Hamburg (AP) Nach Berichten des Norddeutschen Rundfunks über Bluttests im Einstellungsverfahren bei Daimler hat der Sender nun eine ähnliche Praxis im eignen Haus eingeräumt. «Im Rahmen der Eignungsuntersuchung wird auch ein Bluttest gemacht», teilte der Sender auf Anfrage am Donnerstag mit. Dies geschehe aber bei erst, nachdem sich der NDR für einen Bewerber entschieden habe. Diesen Artikel weiter lesen
Der Bluttest könne Anhaltspunkte dafür geben, «ob ein einzustellender Mitarbeiter die vorgesehene Wochenarbeitszeit wird bewältigen können», hieß es weiter. Bei dieser Untersuchung werde festgestellt, ob eine Person gesundheitlich für die vorgesehene Tätigkeit geeignet sei. «Die Untersuchungsergebnisse dienen also nicht als Auswahlkriterium zu einem Zeitpunkt, zu dem noch mehrere Kandidaten 'im Rennen' sind», erklärte der NDR.

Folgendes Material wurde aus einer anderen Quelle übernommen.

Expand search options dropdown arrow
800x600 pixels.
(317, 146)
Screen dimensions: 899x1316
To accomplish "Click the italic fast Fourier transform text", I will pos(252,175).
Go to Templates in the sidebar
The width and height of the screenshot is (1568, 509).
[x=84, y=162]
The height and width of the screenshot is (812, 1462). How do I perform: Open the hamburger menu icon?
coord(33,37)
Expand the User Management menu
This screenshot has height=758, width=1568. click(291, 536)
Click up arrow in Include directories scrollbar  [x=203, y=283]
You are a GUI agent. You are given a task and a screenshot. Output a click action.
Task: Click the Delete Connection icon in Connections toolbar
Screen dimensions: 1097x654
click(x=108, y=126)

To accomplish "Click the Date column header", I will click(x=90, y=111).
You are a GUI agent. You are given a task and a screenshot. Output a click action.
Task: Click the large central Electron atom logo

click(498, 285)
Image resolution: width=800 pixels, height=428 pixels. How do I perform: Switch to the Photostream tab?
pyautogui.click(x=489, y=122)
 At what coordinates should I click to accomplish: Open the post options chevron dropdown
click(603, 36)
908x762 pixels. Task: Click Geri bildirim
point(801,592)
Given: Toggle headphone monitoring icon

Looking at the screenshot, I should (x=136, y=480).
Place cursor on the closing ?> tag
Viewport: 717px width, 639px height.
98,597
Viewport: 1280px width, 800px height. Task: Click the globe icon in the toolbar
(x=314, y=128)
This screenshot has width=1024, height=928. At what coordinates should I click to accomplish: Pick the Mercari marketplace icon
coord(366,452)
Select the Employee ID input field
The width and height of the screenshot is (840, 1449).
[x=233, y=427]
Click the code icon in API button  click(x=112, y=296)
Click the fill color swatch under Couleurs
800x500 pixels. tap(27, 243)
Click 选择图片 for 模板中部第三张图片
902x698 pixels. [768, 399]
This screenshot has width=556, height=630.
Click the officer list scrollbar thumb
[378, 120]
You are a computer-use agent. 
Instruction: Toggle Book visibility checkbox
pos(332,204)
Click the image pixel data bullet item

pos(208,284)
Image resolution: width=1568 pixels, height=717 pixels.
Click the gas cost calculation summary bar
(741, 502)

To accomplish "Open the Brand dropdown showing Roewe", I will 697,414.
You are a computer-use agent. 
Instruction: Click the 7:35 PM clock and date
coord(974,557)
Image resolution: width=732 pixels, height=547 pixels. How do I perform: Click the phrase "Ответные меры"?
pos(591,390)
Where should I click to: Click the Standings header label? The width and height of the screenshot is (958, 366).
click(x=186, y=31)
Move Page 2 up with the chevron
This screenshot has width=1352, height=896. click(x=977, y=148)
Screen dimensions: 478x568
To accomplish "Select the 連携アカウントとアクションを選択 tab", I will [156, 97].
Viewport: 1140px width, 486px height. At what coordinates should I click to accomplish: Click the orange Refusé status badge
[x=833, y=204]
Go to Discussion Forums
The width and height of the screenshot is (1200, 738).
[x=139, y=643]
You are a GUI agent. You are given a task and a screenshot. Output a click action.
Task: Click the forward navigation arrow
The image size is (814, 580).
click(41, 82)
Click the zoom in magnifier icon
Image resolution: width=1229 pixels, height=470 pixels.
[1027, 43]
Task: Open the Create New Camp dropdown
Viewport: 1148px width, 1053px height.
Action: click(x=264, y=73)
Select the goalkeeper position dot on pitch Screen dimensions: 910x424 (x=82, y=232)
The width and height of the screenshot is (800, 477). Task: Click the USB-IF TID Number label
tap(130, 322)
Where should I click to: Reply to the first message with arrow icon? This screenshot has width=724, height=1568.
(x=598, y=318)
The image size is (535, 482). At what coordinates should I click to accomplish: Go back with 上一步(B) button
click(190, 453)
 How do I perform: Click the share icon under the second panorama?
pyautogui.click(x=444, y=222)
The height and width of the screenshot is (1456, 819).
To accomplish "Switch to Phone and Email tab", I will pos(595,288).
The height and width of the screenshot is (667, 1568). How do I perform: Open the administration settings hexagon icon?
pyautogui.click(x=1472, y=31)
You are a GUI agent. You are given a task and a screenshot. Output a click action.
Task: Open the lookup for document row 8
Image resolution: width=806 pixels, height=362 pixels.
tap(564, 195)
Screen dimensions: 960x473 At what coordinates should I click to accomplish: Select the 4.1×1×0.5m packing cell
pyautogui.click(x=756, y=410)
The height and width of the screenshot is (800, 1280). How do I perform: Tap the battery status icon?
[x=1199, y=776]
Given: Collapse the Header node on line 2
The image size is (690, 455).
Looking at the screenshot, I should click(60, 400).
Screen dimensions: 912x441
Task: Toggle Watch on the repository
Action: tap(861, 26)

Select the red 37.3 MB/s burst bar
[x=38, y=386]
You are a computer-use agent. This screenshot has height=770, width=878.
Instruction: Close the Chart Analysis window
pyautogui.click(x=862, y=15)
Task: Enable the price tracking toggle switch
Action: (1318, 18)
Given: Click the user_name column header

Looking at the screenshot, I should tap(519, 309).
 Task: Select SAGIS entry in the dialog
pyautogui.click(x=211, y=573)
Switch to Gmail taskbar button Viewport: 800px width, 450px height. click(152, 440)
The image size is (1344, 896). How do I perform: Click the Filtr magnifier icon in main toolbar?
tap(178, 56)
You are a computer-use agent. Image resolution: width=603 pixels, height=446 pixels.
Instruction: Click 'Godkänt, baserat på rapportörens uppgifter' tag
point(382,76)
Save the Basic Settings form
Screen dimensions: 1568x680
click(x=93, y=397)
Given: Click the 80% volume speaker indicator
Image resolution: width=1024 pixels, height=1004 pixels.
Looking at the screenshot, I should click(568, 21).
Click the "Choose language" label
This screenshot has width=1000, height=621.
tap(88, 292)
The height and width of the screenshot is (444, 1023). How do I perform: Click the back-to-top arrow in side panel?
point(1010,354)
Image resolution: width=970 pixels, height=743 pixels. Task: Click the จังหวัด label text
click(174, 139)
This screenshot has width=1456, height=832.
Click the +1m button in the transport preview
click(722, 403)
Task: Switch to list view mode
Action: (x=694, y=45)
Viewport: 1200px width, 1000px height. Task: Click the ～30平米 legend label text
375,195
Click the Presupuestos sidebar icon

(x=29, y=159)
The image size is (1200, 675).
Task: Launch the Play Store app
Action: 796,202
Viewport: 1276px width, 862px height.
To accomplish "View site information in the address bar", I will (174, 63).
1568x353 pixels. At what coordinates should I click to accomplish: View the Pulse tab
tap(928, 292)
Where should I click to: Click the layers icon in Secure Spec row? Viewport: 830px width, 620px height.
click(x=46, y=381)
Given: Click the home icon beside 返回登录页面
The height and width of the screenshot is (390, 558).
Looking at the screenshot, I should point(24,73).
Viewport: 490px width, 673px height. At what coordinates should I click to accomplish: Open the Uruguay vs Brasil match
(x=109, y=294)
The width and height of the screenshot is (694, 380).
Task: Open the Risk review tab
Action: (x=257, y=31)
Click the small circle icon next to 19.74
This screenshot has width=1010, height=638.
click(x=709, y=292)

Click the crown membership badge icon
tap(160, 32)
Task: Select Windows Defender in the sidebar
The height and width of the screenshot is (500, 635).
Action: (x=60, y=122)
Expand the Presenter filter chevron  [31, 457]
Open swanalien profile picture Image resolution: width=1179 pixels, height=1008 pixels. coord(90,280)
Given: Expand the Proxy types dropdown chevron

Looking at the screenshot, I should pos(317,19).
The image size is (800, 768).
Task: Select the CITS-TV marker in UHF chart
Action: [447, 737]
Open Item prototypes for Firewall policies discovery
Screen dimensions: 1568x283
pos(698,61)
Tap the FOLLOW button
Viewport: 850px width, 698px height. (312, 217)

Der Sender hatte in der vergangenen Woche berichtet, dass bei Daimler Interessenten für neue Stellen schon während des Bewerbungsverfahrens Blutproben abgeben müssten. Dem Sender berief sich auf Unterlagen, nach denen Bewerbern Blut abgenommen wurde, obwohl eine Arbeitsstelle noch nicht zugesagt war.
Der Autobauer hatte die Vorwürfe zurückgewiesen und erklärt, im Rahmen von Bewerbungsverfahren gebe es weder Bluttests noch Gesundheitstests. Werksärztliche Untersuchungen fänden erst im Zuge des konkreten Einstellprozesses statt, den jeder Bewerber vor oder nach einer endgültigen Zusage durchlaufe. Teil dieser werksärztlichen Untersuchung sei auch eine Blutuntersuchung.